— Start —
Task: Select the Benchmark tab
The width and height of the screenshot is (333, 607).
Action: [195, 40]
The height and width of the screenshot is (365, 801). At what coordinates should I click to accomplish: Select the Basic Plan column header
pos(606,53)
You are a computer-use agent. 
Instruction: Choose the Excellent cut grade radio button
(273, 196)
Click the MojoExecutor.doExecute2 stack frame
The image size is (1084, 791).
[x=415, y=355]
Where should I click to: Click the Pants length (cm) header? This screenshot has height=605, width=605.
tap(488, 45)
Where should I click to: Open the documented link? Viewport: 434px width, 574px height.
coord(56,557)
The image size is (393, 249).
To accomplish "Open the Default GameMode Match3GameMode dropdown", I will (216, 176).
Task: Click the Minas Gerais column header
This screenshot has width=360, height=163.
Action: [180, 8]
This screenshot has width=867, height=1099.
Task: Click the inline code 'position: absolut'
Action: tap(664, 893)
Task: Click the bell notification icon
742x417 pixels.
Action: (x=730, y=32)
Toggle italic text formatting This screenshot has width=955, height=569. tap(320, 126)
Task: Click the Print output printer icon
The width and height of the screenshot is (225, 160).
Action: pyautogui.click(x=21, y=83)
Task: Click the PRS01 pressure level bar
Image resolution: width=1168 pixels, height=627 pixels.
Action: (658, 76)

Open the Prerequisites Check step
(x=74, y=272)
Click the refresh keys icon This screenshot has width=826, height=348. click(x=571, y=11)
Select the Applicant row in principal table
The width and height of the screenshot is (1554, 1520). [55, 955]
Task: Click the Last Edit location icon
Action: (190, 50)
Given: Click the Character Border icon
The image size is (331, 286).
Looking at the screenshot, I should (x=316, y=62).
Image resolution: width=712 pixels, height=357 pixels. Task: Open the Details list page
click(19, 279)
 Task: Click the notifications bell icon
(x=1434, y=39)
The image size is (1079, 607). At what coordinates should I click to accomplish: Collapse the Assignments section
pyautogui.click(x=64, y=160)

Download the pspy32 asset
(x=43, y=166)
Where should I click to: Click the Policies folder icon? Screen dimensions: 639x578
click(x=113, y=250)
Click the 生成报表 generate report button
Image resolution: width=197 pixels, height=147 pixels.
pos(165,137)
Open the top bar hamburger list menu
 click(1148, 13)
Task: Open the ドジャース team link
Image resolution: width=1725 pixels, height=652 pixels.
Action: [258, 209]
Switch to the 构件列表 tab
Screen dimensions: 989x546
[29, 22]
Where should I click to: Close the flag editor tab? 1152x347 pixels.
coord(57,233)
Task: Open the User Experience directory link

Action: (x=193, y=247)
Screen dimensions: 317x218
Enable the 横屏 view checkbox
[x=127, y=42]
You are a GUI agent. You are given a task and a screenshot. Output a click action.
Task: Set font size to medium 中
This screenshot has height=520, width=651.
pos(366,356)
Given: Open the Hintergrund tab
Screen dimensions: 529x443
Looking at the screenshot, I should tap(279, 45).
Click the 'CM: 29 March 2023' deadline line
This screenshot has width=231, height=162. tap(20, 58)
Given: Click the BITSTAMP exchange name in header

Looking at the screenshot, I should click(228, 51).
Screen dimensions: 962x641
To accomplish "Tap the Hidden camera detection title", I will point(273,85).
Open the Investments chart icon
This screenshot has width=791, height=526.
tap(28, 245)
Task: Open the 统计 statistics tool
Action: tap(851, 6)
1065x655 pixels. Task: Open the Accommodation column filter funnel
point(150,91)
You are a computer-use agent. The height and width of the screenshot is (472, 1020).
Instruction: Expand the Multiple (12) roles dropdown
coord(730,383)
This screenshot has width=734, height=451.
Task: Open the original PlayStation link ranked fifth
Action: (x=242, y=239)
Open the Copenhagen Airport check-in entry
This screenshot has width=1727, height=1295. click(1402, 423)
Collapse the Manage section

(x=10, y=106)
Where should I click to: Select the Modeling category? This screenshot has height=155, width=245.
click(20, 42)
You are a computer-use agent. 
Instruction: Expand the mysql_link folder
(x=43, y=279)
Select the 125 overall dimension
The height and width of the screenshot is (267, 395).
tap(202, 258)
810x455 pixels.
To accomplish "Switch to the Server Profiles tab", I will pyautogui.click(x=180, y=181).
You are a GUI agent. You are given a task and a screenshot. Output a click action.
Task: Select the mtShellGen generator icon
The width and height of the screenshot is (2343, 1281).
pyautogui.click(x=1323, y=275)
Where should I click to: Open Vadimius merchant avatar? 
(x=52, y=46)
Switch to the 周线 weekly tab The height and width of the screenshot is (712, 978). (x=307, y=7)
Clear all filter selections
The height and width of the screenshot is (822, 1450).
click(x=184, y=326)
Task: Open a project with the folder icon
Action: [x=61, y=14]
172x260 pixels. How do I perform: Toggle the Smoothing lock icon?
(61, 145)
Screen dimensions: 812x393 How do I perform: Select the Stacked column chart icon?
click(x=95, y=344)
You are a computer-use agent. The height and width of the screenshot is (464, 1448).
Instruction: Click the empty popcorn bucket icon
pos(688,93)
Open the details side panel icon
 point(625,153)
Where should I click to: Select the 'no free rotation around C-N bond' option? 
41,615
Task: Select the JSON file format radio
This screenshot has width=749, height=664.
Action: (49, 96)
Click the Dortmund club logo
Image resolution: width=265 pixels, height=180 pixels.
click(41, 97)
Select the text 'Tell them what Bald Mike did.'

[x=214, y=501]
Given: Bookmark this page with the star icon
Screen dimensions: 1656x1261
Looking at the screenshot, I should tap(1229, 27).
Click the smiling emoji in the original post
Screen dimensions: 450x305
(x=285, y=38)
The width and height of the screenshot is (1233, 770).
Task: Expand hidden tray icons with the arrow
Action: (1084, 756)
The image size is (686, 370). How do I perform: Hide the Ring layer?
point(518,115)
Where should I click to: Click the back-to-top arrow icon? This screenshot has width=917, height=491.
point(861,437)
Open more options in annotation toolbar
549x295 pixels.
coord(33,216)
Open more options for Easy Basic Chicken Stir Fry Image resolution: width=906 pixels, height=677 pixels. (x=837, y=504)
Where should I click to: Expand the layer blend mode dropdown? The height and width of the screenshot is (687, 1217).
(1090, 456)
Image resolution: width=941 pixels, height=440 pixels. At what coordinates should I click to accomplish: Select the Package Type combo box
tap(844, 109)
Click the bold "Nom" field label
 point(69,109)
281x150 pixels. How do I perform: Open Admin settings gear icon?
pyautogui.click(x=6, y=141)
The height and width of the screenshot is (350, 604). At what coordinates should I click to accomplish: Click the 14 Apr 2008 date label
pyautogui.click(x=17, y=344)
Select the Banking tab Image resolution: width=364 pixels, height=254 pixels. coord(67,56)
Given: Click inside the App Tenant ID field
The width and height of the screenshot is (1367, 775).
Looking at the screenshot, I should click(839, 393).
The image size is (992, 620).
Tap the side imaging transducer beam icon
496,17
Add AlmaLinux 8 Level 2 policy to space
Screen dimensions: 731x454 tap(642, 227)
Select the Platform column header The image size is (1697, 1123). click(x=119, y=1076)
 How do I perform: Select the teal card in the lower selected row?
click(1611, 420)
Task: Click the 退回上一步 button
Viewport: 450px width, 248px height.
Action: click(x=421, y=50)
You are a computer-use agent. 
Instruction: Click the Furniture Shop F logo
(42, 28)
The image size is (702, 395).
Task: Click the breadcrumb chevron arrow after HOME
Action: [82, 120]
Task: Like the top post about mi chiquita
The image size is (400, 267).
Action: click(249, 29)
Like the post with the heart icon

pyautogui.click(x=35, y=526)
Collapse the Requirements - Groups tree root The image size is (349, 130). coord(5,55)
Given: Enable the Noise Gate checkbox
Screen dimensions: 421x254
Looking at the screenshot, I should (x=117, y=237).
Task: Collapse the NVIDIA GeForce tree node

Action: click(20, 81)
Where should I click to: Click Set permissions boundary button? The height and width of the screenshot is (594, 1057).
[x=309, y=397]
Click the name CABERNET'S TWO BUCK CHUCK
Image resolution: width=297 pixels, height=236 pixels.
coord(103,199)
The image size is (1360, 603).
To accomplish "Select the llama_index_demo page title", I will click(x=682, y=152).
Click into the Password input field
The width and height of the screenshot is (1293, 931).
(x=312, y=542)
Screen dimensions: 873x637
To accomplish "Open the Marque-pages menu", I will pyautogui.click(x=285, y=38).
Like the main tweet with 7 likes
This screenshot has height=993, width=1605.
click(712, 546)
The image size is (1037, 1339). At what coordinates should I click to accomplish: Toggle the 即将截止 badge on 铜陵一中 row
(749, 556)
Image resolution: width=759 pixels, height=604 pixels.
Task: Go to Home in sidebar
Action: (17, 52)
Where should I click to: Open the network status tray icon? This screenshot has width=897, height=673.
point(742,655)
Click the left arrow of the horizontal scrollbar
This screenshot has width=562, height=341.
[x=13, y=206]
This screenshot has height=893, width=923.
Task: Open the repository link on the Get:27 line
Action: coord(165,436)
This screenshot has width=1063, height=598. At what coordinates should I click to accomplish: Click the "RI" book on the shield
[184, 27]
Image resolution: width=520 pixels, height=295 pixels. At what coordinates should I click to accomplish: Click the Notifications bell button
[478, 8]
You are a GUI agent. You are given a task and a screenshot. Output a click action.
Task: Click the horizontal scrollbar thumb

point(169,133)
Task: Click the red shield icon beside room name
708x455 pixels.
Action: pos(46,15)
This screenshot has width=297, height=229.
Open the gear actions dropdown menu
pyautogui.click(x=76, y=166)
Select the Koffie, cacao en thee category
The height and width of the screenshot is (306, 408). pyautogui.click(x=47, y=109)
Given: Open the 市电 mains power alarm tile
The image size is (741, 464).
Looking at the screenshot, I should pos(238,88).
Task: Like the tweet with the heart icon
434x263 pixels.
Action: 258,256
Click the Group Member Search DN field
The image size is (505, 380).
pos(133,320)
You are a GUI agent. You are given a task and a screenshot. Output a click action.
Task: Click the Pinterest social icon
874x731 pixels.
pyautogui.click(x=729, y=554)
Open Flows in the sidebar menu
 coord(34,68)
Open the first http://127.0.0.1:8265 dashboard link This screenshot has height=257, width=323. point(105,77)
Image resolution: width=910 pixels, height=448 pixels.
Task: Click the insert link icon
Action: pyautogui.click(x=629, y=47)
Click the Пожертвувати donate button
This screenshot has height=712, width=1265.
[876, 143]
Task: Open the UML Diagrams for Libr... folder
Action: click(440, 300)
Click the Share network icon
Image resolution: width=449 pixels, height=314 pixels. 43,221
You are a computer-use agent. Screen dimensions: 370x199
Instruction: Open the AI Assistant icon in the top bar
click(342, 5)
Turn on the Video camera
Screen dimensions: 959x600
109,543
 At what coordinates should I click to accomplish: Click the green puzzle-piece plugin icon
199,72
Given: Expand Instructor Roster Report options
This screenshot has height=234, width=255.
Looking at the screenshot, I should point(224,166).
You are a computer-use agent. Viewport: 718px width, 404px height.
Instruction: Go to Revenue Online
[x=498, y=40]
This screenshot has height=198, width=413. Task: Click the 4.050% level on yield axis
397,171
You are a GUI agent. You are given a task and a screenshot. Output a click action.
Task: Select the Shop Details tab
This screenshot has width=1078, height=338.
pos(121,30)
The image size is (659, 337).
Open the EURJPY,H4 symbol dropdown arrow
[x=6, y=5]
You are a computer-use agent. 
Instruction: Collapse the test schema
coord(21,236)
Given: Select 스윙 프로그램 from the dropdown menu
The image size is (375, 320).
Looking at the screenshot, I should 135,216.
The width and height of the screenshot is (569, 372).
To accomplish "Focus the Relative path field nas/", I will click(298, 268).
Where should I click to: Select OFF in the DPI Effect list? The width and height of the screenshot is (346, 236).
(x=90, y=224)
— End —
Task statement: Can you rewrite the data as a JSON list of strings, starting at the line that contains "The image size is (1360, 603)." and ending at the line that contains "The height and width of the screenshot is (306, 408).", with one string per line and blank lines left out?

Result below:
[
  "The image size is (1360, 603).",
  "To accomplish \"Select the llama_index_demo page title\", I will click(x=682, y=152).",
  "Click into the Password input field",
  "The width and height of the screenshot is (1293, 931).",
  "(x=312, y=542)",
  "Screen dimensions: 873x637",
  "To accomplish \"Open the Marque-pages menu\", I will pyautogui.click(x=285, y=38).",
  "Like the main tweet with 7 likes",
  "This screenshot has height=993, width=1605.",
  "click(712, 546)",
  "The image size is (1037, 1339). At what coordinates should I click to accomplish: Toggle the 即将截止 badge on 铜陵一中 row",
  "(749, 556)",
  "Image resolution: width=759 pixels, height=604 pixels.",
  "Task: Go to Home in sidebar",
  "Action: (17, 52)",
  "Where should I click to: Open the network status tray icon? This screenshot has width=897, height=673.",
  "point(742,655)",
  "Click the left arrow of the horizontal scrollbar",
  "This screenshot has width=562, height=341.",
  "[x=13, y=206]",
  "This screenshot has height=893, width=923.",
  "Task: Open the repository link on the Get:27 line",
  "Action: coord(165,436)",
  "This screenshot has width=1063, height=598. At what coordinates should I click to accomplish: Click the \"RI\" book on the shield",
  "[184, 27]",
  "Image resolution: width=520 pixels, height=295 pixels. At what coordinates should I click to accomplish: Click the Notifications bell button",
  "[478, 8]",
  "You are a GUI agent. You are given a task and a screenshot. Output a click action.",
  "Task: Click the horizontal scrollbar thumb",
  "point(169,133)",
  "Task: Click the red shield icon beside room name",
  "708x455 pixels.",
  "Action: pos(46,15)",
  "This screenshot has width=297, height=229.",
  "Open the gear actions dropdown menu",
  "pyautogui.click(x=76, y=166)",
  "Select the Koffie, cacao en thee category",
  "The height and width of the screenshot is (306, 408). pyautogui.click(x=47, y=109)"
]